FIVE REASONS YOU SHOULD NO LONGER BOTHER GETTING U.S. PATENTS
Patent lawyer Dennis Fernandez, in an opinion piece for BioITWorld
http:// www.bio-itworld. com/groups/staff/portlets/expert-comment/,
seriously or sarcastically or lamentably sums up a possible outcome
of business class warfare in the U.S. in the form of the castration
of the U.S. patent system:
1. There is no longer any guarantee of exclusive patent protection
(eBay v. MercExchange kills injunctions)
2. There is no longer current assurance of reliable patent licensing
(MedImmune v. Genentech)
3. An inventor cannot seek patent protection for "merely a
combination of old elements)
(the nonsense of KSR - I would have titled #3 differently:
"Obviousness is now as vague as idea/expression")
4. Increased damages are now extremely difficult to sanction
against willful infringers
(In re Seagate)
5. The situation is only getting worse for patent proponents.
(continuation rules changes, apportioned damages)
His conclusion: "Without adequate reform returning rights to patent owners,
the practice of applying for U.S. patents may soon no longer be worthwhile."
But are his comments inappropriate in this industry forum?
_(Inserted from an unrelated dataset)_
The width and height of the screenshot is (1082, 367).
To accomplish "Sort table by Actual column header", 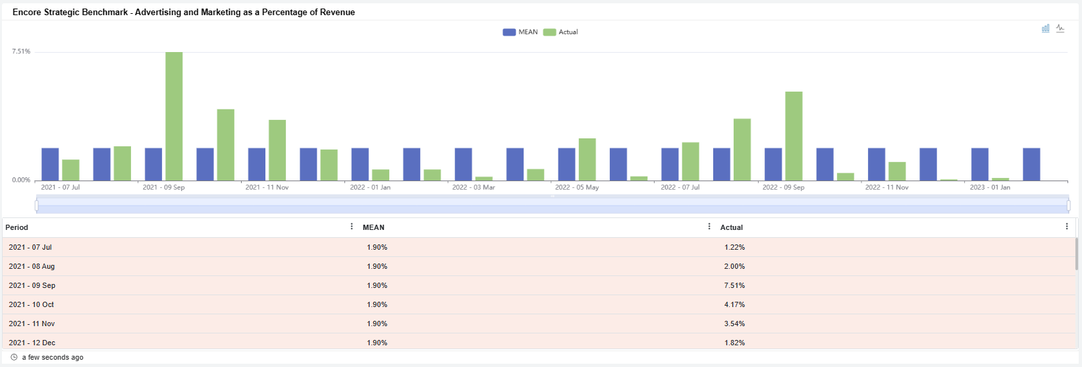I will [731, 227].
A PATNEWS
lawyer reader comments:
He's either a liar or a fool (and that's a non-exclusive "or"). Each
of the cited cases had very specific fact situations that are not
present in every business situation (especially KSR and Medimmune).
Just because it's no longer the land rush of the past decade or so
doesn't mean that it's time to return to the days of ignoring patents
entirely. Getting a patent still has real value if you have a real
invention. (So much for Fernandez' clients, I suppose.)
Frankly, I find it unprofessional and unethical for an attorney to
make such hyperbolic statements to the public.
Yeah, as unprofessional and unethical as the KSR decision.